2. The ATP molecule is then hydrolyzed, meaning it is broken down into ADP (adenosine diphosphate) and inorganic phosphate (Pi). This process releases energy that is used to change the shape of the protein.
3. As the shape of the protein changes, it exposes the sodium ions to the outside of the cell. This causes the sodium ions to be released into the extracellular fluid.
4. At the same time, the shape change of the protein allows two potassium ions (K+) from the extracellular fluid to bind to the protein on the outside of the cell.
5. The binding of the potassium ions triggers the release of the inorganic phosphate (Pi) from the protein, and this causes the protein to return to its original shape.

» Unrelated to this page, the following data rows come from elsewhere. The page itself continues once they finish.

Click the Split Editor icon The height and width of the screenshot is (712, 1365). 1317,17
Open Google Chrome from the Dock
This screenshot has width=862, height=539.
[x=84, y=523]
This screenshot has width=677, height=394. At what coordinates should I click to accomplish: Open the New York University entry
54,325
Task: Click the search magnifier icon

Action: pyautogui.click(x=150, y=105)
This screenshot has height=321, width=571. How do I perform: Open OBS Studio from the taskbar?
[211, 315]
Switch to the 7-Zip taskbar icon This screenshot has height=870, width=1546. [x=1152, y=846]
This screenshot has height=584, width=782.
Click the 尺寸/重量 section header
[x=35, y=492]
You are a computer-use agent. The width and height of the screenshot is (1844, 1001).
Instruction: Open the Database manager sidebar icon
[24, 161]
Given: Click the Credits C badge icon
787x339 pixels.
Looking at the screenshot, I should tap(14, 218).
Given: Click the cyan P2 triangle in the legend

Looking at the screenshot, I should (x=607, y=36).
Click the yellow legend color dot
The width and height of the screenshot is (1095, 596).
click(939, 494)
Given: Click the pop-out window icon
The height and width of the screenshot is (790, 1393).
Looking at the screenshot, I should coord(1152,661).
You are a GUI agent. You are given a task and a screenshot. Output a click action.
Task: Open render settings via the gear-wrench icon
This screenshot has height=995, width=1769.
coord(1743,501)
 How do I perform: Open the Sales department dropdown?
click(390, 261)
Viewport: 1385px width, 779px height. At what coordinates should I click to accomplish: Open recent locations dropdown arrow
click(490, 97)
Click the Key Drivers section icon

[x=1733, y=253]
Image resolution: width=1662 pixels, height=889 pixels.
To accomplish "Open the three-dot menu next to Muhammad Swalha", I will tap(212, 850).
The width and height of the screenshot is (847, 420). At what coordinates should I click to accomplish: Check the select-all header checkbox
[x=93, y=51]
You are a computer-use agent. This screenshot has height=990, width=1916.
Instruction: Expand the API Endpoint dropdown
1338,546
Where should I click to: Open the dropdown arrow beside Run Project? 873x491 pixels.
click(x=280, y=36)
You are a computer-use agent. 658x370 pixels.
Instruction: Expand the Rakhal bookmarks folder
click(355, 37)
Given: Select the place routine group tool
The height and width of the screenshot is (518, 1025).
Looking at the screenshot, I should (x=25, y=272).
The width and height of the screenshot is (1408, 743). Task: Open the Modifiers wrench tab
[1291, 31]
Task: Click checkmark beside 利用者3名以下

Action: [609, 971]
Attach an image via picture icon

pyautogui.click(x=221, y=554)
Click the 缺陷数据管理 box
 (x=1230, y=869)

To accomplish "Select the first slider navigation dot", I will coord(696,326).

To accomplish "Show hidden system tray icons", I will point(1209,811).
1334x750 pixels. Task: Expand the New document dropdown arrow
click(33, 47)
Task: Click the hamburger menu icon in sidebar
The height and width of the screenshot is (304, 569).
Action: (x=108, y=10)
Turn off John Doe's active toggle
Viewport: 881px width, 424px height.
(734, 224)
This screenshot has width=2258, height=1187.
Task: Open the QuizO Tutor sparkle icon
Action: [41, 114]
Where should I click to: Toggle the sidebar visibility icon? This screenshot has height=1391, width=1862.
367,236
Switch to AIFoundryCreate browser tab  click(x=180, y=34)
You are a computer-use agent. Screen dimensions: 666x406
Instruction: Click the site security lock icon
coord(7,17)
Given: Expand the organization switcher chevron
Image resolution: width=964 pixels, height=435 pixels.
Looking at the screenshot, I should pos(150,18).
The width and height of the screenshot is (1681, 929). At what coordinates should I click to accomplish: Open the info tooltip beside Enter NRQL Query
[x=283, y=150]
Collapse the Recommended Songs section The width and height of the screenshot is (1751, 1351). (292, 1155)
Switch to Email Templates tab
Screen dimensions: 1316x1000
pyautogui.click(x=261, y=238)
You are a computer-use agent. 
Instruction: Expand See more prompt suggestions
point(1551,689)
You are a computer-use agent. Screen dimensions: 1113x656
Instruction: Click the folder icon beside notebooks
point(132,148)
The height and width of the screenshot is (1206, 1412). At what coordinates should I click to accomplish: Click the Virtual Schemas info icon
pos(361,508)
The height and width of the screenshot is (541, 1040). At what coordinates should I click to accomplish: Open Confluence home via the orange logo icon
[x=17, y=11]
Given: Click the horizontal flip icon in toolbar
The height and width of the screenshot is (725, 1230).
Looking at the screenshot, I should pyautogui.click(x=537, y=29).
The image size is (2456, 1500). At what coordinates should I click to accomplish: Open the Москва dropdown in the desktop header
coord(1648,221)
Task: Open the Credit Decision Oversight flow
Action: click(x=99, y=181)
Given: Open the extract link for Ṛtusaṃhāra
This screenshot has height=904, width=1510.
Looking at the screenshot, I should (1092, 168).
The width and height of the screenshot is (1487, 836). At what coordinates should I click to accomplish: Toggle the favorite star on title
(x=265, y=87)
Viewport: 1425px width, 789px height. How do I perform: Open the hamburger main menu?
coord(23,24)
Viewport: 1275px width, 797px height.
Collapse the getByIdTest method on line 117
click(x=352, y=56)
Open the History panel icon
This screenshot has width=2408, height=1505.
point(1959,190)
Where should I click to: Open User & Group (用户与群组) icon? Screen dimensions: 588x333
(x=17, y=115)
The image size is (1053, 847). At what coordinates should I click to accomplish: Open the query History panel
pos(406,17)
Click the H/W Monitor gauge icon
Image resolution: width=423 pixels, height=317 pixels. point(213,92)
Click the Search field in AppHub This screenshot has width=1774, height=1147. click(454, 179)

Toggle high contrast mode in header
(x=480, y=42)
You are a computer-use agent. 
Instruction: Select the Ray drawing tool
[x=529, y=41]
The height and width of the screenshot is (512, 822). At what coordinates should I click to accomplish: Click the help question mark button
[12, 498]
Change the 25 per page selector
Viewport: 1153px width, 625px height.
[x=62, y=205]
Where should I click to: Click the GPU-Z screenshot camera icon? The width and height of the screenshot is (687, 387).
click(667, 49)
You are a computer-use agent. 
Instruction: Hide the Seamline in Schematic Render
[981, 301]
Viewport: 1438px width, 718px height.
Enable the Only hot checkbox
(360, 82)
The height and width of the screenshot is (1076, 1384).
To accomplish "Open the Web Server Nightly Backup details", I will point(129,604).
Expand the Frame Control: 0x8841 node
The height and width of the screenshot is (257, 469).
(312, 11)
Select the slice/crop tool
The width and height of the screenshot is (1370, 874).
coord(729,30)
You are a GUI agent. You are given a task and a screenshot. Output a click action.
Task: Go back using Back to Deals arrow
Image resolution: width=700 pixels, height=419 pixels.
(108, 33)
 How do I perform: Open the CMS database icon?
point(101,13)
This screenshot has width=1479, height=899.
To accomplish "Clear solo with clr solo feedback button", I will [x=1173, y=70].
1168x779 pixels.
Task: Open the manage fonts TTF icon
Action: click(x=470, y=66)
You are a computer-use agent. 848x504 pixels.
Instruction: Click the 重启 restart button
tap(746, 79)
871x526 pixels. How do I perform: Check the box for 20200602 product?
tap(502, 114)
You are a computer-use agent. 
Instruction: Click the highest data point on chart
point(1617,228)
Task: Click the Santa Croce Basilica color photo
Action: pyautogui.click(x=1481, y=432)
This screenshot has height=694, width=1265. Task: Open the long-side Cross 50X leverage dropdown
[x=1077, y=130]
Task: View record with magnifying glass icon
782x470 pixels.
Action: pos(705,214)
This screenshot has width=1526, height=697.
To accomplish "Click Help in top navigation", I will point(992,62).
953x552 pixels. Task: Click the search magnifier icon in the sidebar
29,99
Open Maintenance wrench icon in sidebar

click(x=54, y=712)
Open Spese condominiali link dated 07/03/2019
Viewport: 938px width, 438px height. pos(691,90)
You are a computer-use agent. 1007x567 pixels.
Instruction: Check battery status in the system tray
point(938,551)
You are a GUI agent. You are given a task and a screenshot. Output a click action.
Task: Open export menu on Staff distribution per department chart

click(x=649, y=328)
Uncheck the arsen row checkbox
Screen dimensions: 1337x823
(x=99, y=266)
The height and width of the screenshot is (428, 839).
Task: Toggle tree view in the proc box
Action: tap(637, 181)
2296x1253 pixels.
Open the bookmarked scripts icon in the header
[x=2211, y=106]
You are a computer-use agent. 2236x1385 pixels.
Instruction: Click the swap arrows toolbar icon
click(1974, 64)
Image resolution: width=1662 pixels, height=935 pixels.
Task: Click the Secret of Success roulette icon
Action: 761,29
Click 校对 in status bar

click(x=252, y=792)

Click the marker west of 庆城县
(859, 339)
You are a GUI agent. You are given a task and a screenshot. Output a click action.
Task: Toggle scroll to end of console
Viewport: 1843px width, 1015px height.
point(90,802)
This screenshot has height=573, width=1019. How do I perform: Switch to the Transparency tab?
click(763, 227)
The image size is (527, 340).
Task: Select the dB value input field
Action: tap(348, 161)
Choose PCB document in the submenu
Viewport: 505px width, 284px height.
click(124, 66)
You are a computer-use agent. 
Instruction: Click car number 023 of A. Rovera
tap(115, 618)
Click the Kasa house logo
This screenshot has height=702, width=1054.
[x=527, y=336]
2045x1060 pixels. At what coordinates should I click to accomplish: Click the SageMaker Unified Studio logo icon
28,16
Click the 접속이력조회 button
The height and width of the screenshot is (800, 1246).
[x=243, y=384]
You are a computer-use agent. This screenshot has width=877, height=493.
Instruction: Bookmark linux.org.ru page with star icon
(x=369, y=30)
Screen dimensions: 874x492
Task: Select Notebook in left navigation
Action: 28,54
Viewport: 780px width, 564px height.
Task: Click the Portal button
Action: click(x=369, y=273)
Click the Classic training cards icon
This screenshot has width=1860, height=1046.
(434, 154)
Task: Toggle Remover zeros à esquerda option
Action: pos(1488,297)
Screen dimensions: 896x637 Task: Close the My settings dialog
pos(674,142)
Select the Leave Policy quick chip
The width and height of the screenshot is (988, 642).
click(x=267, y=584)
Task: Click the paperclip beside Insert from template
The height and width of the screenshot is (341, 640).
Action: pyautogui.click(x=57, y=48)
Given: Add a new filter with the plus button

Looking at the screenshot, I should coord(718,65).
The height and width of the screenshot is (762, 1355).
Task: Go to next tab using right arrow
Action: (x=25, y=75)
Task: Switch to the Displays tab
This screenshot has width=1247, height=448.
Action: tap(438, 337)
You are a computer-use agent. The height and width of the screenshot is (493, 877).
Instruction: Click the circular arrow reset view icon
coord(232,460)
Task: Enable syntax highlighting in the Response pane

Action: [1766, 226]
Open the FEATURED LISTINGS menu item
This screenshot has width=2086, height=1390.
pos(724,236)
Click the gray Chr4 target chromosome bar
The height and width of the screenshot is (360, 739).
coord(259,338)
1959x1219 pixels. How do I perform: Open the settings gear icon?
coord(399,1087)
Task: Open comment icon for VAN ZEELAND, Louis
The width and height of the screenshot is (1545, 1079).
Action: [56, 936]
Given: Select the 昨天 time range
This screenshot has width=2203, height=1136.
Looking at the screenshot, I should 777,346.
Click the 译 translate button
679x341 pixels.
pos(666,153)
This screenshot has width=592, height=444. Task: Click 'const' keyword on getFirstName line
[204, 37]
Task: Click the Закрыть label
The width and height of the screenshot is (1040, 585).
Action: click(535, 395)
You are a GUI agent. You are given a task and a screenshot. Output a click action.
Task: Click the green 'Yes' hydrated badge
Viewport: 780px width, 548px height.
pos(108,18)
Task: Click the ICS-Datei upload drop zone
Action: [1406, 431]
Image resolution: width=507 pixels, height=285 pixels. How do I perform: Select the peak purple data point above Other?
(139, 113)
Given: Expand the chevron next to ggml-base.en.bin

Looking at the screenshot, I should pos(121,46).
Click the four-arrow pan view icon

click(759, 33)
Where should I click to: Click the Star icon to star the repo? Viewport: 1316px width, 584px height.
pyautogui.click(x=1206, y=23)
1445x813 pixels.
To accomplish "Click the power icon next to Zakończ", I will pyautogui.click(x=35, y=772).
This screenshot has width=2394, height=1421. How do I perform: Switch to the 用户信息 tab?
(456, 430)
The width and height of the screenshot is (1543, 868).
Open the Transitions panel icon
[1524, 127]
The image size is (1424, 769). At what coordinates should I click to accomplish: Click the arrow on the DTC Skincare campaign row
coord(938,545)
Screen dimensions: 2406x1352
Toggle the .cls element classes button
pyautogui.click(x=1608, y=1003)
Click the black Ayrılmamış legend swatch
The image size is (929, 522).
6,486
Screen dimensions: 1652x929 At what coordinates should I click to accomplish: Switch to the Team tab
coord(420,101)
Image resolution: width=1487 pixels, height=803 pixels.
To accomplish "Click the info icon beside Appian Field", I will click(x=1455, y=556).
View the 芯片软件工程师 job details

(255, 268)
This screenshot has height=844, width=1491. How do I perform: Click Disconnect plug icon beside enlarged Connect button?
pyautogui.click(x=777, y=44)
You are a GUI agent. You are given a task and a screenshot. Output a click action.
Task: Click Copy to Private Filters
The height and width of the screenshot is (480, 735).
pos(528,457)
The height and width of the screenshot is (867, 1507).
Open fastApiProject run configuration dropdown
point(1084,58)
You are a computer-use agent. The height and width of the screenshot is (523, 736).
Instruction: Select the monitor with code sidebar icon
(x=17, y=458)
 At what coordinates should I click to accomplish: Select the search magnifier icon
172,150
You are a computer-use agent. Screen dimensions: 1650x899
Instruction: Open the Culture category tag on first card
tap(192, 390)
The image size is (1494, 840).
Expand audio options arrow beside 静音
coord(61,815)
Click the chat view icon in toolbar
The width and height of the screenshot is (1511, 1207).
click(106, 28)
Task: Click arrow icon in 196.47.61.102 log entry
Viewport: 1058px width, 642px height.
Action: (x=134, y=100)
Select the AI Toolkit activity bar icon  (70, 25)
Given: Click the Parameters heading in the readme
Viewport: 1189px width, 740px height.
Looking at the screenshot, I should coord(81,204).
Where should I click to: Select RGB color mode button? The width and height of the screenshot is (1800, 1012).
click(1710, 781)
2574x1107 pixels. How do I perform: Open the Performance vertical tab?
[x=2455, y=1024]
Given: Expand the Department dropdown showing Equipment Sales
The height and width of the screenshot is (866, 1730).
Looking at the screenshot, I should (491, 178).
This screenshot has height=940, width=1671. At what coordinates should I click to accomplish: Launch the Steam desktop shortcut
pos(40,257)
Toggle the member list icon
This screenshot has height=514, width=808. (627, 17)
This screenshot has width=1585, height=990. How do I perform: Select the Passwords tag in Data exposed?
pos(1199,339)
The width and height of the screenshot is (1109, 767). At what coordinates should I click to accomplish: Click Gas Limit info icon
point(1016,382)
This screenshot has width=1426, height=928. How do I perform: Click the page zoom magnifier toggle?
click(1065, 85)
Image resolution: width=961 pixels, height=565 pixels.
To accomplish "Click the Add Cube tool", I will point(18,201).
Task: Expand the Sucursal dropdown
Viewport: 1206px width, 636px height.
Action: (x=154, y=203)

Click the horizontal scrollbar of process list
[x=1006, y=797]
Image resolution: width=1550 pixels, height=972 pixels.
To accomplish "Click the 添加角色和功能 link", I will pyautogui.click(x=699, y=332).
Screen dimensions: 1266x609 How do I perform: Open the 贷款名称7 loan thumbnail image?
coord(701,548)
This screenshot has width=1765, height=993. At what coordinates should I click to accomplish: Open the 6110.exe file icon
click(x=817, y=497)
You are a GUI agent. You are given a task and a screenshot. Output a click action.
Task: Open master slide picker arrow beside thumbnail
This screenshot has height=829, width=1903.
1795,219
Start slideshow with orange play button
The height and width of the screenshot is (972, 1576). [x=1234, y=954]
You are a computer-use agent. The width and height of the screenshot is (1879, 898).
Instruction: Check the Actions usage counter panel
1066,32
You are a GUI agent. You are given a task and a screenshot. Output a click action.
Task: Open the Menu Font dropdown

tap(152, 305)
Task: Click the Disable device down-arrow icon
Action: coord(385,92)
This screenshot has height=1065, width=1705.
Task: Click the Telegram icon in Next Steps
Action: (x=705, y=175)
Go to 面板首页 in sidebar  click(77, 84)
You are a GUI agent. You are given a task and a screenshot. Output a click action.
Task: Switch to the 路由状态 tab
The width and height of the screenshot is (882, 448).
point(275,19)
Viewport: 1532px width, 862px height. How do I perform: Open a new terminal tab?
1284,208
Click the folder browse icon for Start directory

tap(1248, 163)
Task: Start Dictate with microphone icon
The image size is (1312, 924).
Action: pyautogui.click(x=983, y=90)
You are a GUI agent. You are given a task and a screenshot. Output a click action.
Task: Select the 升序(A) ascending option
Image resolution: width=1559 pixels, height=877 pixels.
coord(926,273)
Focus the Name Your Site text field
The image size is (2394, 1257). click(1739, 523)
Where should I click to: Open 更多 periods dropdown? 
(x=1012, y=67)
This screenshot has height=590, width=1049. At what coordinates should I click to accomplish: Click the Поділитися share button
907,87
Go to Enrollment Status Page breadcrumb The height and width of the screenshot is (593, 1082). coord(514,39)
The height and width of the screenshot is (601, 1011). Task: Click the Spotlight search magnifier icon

6. The return to the original shape of the protein allows the potassium ions to be released into the cytoplasm of the cell.
7. The pump is now ready to start the cycle again, with the binding of three sodium ions and one ATP molecule.
In summary, the steps of the sodium-potassium ATPase pump involve the binding of sodium ions on the cytoplasmic side, the hydrolysis of ATP to release energy and change the shape of the protein, the release of sodium ions to the extracellular fluid, the binding of potassium ions from the extracellular fluid, the release of inorganic phosphate to return the protein to its original shape, and the release of potassium ions into the cytoplasm of the cell. This process helps maintain the proper balance of sodium and potassium ions inside and outside the cell.